→ PASSAGE GIVEN:
━━━━━━━━━━━━━━━━━━━━━━━━━━━━━━

The short story genre is often eclipsed by the allure of sinking one’s reading teeth into the lengthier novel. Yet despite the genre’s lack of popularity with mainstream readers, the short story form remains the standby for teaching young readers and hopeful writers alike.
First and foremost, I am a lover of literary fiction, which readily shows in my short story collection Such is Life. I highly suggest getting acquainted with the short story genre of contemporary realism. Literary short stories can teach aspiring writers a lot about how to effectively craft fiction in a relatively short amount of time. Now how sweet is that?
Not to mention, the continued rise of Kindle shorts will inevitably continue to lead to more readers making the decision to download shorter works. For all the hustle and bustle of modern life, it really does surprise me that more people don’t read short stories. Perhaps it is because English teachers (which I once was) beat the life out of the genre when it comes time to teaching students how to do literary analysis.
Like many who read and write voraciously, I maintain a long list of books that crawled inside my mind and soul and somehow changed who I was, whether in terms of outlook on the world or in terms of the power of wielding words effectively on the page.
I first visited this list back in June 2012 when my blog barely had any readers. Now that I’m re-visiting my goals for this blog, I wanted to re-post my list. Watch for future posts where I analyze passages from these stories for short story spotlight posts where I explore literary elements in context.
10 Short Story Examples of Excellence
- “Carnal Knowledge” by T. C. Boyle
- “Good Country People” by Flannery O’Connor
- “Janus” by Ann Beattie
- “Killings” by Andre Dubus
- “The Hellhole” by Annie Proulx
- “Hunters in the Snow” by Tobias Wolff
- “Mrs. Sen’s” by Jhumpa Lahiri
- “Rock Springs” by Richard Ford
- “The Things They Carried” by Tim O’Brien
- “Where Are You Going? Where Have You Been?” by Joyce Carol Oates
The stories above, in addition to countless other short stories, novels, essays, and memoirs have shaped the writer I am still becoming.
What works have most influenced you as a writer?
Please share responsibly. Jeri Walker, 2013.

━━━━━━━━━━━━━━━━━━━━━━━━━━━━━━

→ TASK INPUTS:
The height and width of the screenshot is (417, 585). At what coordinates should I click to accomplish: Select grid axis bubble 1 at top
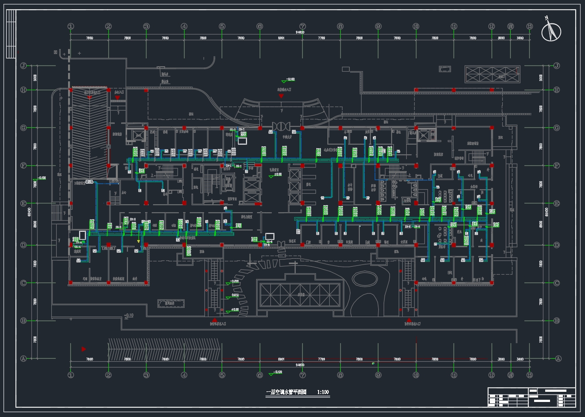tap(70, 27)
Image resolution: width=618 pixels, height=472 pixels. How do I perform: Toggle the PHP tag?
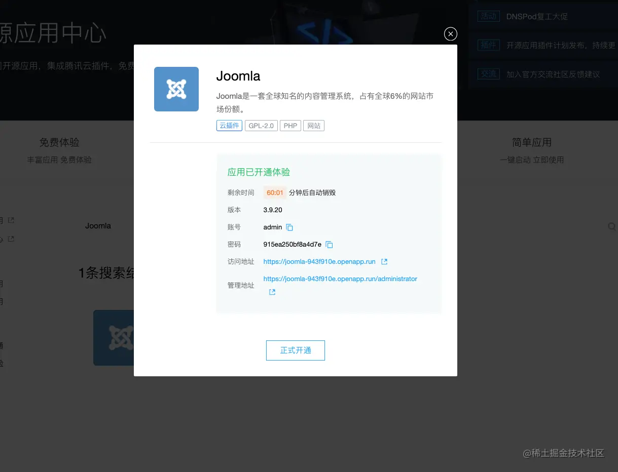[290, 125]
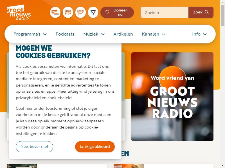The height and width of the screenshot is (168, 225).
Task: Accept cookies with Ja, ik ga akkoord
Action: click(95, 146)
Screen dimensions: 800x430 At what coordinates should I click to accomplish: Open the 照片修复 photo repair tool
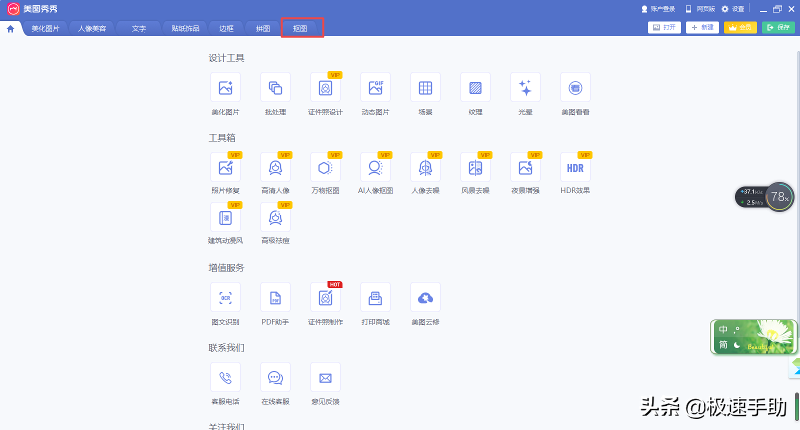coord(225,168)
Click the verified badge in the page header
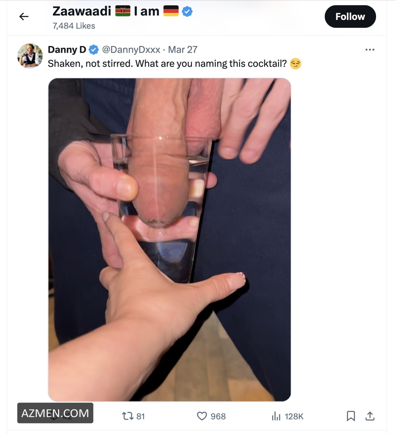This screenshot has height=434, width=396. click(187, 12)
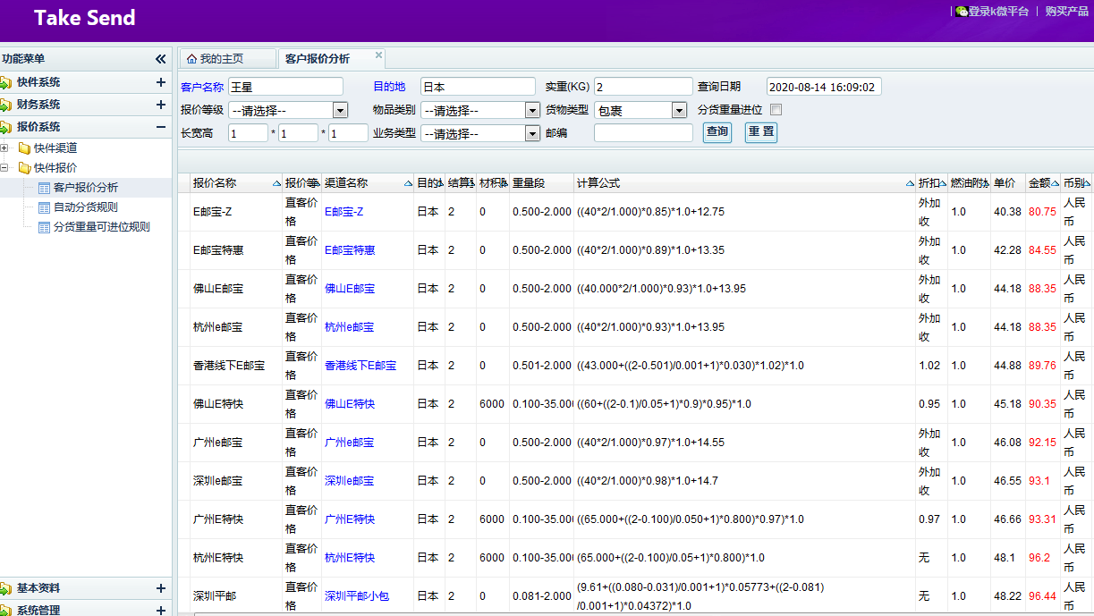The height and width of the screenshot is (616, 1094).
Task: Open the 报价等级 dropdown
Action: pyautogui.click(x=340, y=111)
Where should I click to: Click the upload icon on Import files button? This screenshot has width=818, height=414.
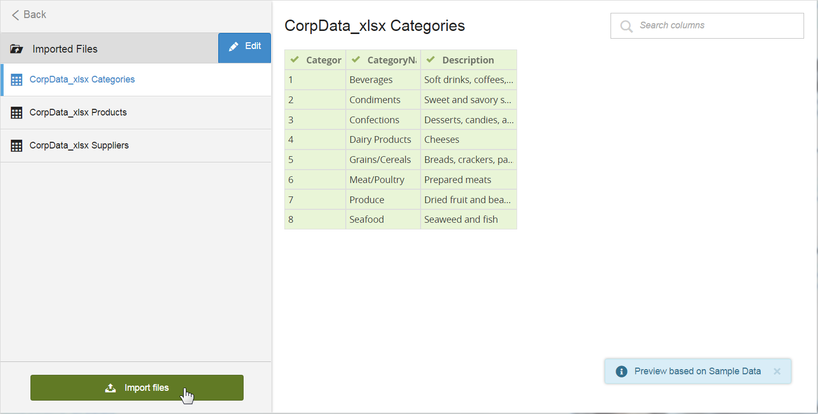110,388
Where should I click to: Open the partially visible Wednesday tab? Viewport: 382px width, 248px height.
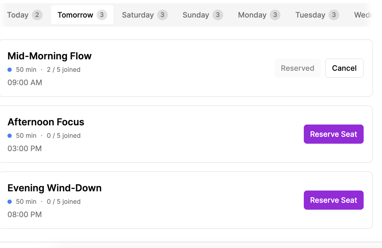point(363,15)
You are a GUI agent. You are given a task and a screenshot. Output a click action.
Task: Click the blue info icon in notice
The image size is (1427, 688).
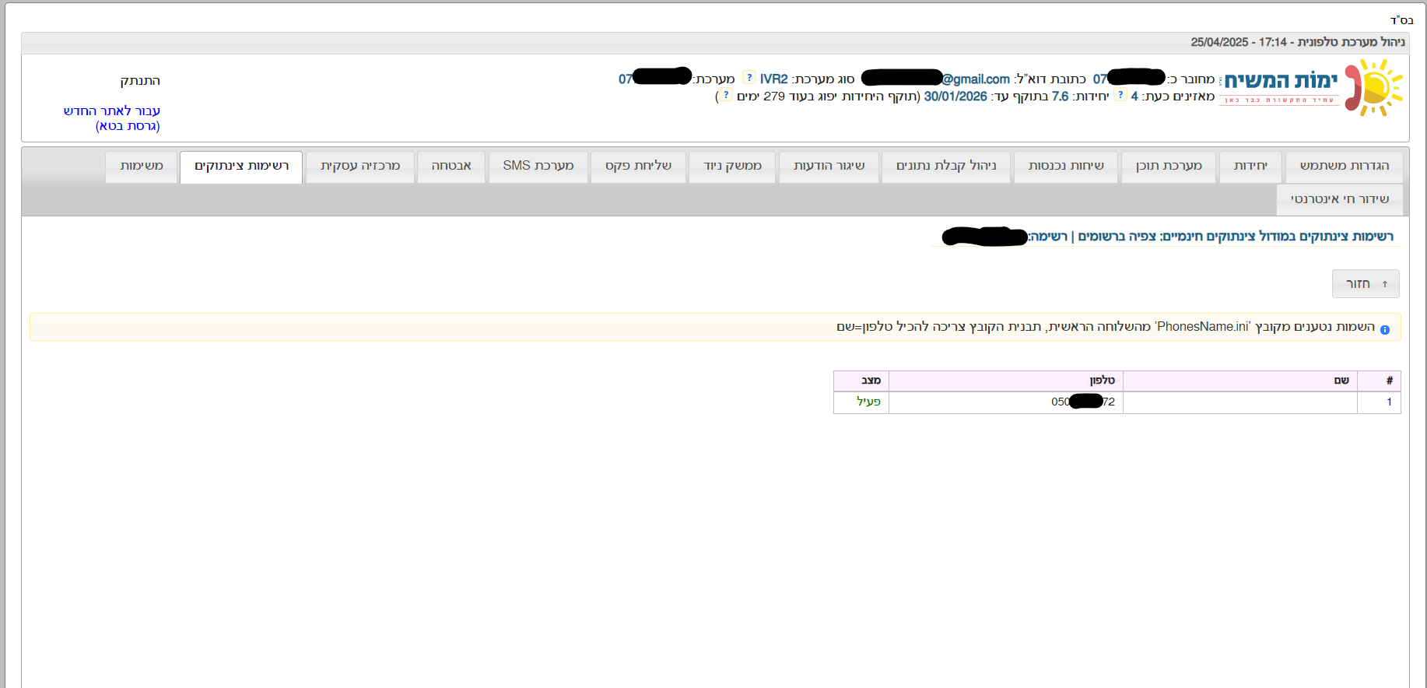(x=1384, y=329)
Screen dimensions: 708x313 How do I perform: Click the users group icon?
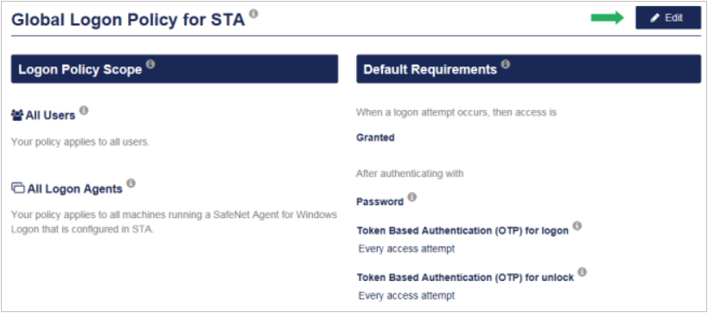[x=17, y=116]
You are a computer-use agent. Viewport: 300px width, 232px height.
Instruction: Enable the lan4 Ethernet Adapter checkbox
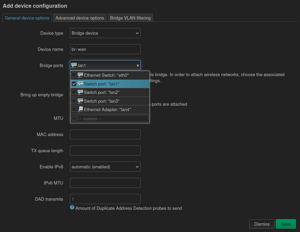pos(74,109)
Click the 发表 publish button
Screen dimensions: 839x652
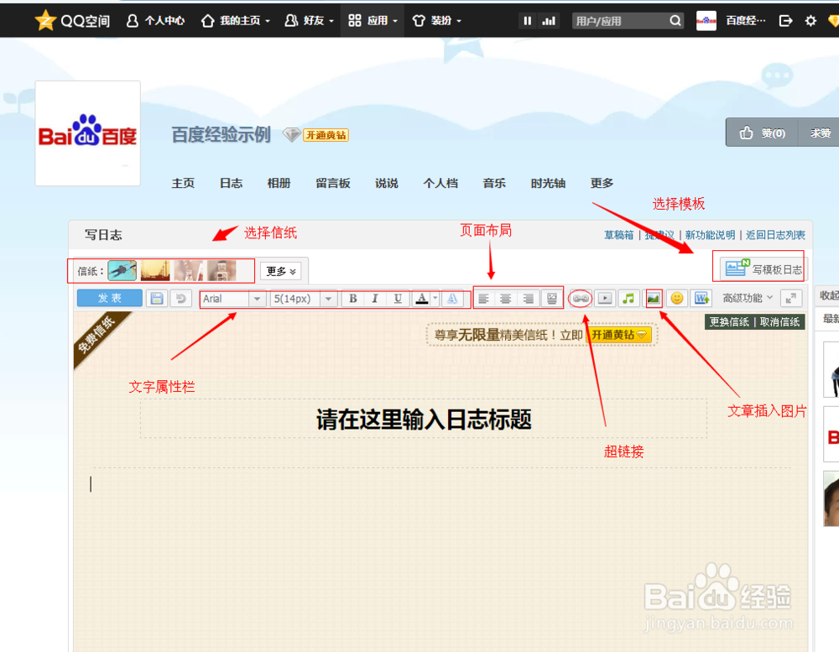[108, 298]
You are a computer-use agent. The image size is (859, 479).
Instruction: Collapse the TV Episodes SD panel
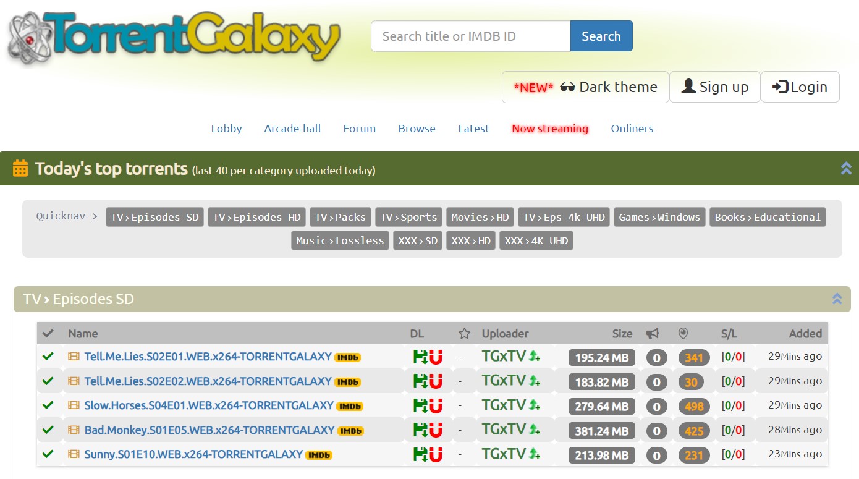[x=837, y=299]
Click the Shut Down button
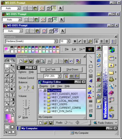The height and width of the screenshot is (139, 122). (72, 70)
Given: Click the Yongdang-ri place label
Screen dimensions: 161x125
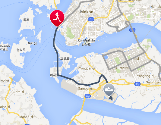Looking at the screenshot, I should pos(88,68).
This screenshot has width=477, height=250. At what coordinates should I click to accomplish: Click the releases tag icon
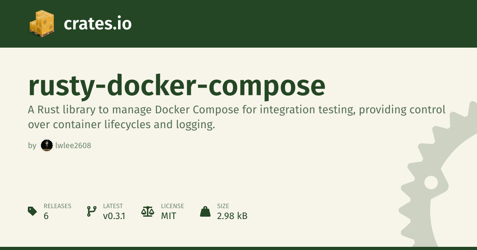pyautogui.click(x=33, y=211)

━━━━━━━━━━━━━━━━━━━━━━━━━━━━━━

→ WHAT TO WORK ON:
**A.** Present every line of the listing as a Markdown table with the columns "No." and "Listing Line," numbering the rows and omitting blank lines. Leave out the pictures.
**B.** Carry the post on short stories forward from the point where it ends.
The post on short stories and the listing are unrelated to each other.

→ SOLVED PROBLEMS:
**A.**
| No. | Listing Line |
|---|---|
| 1 | The height and width of the screenshot is (417, 585). At what coordinates should I click to accomplish: Select grid axis bubble 1 at top |
| 2 | tap(70, 27) |
| 3 | Image resolution: width=618 pixels, height=472 pixels. How do I perform: Toggle the PHP tag? |
| 4 | [290, 125] |
| 5 | The height and width of the screenshot is (168, 225). |
| 6 | Task: Accept cookies with Ja, ik ga akkoord |
| 7 | Action: click(95, 146) |
| 8 | Screen dimensions: 800x430 At what coordinates should I click to accomplish: Open the 照片修复 photo repair tool |
| 9 | coord(225,168) |
| 10 | Click the verified badge in the page header |
| 11 | This screenshot has height=434, width=396. click(187, 12) |
| 12 | The height and width of the screenshot is (616, 1094). |
| 13 | Task: Open the 报价等级 dropdown |
| 14 | Action: pyautogui.click(x=340, y=111) |
| 15 | Where should I click to: Click the upload icon on Import files button? This screenshot has width=818, height=414. |
| 16 | 110,388 |
| 17 | Where should I click to: Open the partially visible Wednesday tab? Viewport: 382px width, 248px height. |
| 18 | point(363,15) |
| 19 | You are a GUI agent. You are given a task and a screenshot. Output a click action. |
| 20 | Task: Click the blue info icon in notice |
| 21 | The image size is (1427, 688). |
| 22 | (x=1384, y=329) |
| 23 | Screen dimensions: 708x313 How do I perform: Click the users group icon? |
| 24 | [x=17, y=116] |
| 25 | You are a computer-use agent. Viewport: 300px width, 232px height. |
| 26 | Instruction: Enable the lan4 Ethernet Adapter checkbox |
| 27 | pos(74,109) |
| 28 | Click the 发表 publish button |
| 29 | Screen dimensions: 839x652 |
| 30 | [108, 298] |
| 31 | You are a computer-use agent. The image size is (859, 479). |
| 32 | Instruction: Collapse the TV Episodes SD panel |
| 33 | [x=837, y=299] |
| 34 | Click the Shut Down button |
| 35 | The height and width of the screenshot is (139, 122). (72, 70) |
| 36 | Given: Click the Yongdang-ri place label |
| 37 | Screen dimensions: 161x125 |
| 38 | Looking at the screenshot, I should pos(88,68). |
| 39 | This screenshot has width=477, height=250. At what coordinates should I click to accomplish: Click the releases tag icon |
| 40 | pyautogui.click(x=33, y=211) |

**B.**
Image Credits: Old Typewriter by Petr Kratochvil and Child And Books by George Hodan
Oh there are so many great short stories I have read that I don’t know which to choose. Many lie buried in my consciousness and will probably pop out after I’ve replied to your post. But here is my list of 10 stories:
Nightfall by Isaac Asimov
Umbriel by Donald Wollheim
Pickman’s Model by Lovecraft
The Body by Stephen King
Ervool by Fritz Leiber
The feather Pillow by Horacio Quiroga
The River Styx Runs Upstream by Dan Simmons
The cask of Amontillado by Edgar Allan Poe
The library of Babel by Jorge Luis Borges
Journey to the Seed by Alejo Carpentier
The Body is definitely a good one, but The Shawshank Redemption is probably my favorite King story. Asimov is one of many authors I need to read more of.
You really have me thinking now. Short stories might just be the ticket for me. Maybe I need to invest more time in reading some of them so I can decide if they might be something I want to write for myself. 🙂
Cheryl, since you like science fiction and fantasy, the short stories of Ray Bradbury could be a great starting point. When it comes to marketing, short stories aren’t the most popular of genres, but those who love them are tried and true followers of the genre.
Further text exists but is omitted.